Deer ticks are commonly found in areas of wooded, grassy and bushy vegetation. It is best to avoid these areas, but it is not always possible to do so. In order to decrease your risk of contracting Lyme disease, the following precautions can be taken, it is especially important to take these into consideration if you are in an area where known cases of Lyme disease have been reported.
- When in the above-mentioned areas, try to cover up as much as possible. Wearing shoes, long pants and long-sleeved shirts will help to do this. Also, tucking your pants into your socks and even wearing a hat and gloves can help as an extra measure. Try to walk on the trails and avoid going into thicker bush or grass. Keep your dog on a leash to prevent him from doing the same.

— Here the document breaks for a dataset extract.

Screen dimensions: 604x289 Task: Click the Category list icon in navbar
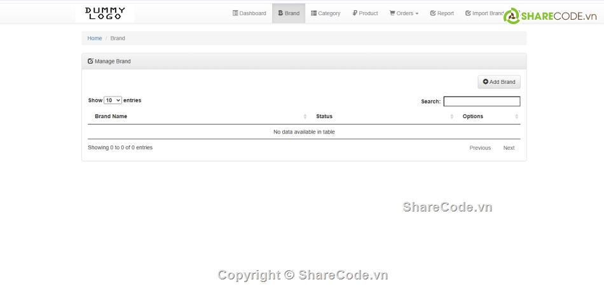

- Always apply insect repellents, avoiding your eyes, ears and mouth. Insect repellents with a 10 percent DEET (diethyltoluamide) will last about two hours on your skin. Try to use one that is 20 percent or higher. Permethrin, which is used on clothes, prevents ticks from getting onto clothes and attaching to the skin.
- Try to get rid of any places in your yard that may have ticks, these include thick bushes and other places where you have possibly found a tick before. Keep piles of wood in sunny areas to stop them becoming an ideal habitat for ticks.
- After being in nature or tick-prone areas, always check yourself and your kids for ticks. Some may be very small and difficult to spot, so it is important to try and be as thorough as possible. Deer ticks are sometimes the size of the head of a pin and are hard to see immediately. You often don’t feel when a tick latches onto you, so you should look carefully, especially between your fingers, toes and around your neck, head and ears. The latter can be difficult so you may need to ask someone to assist you in checking.
It is sometimes best to shower as soon as you get inside, as this may help to remove some ticks.
- It is also possible to contract Lyme disease more than once, so don’t assume that you are immune if you’ve already had it.
Remove the tick with tweezers as soon as you find it. Grabbing it by the head and making sure that you do not squeeze it too hard as its body might break off, leaving its head in your skin.
Once you have removed the entire tick, you should be able to see its head and body, treat the area of the bite with antiseptic.
Best practice will be to contact your doctor if you or your loved one is bitten by a tick and to keep in the tick in a sealed container for your doctor to determine if it is a Deer tick.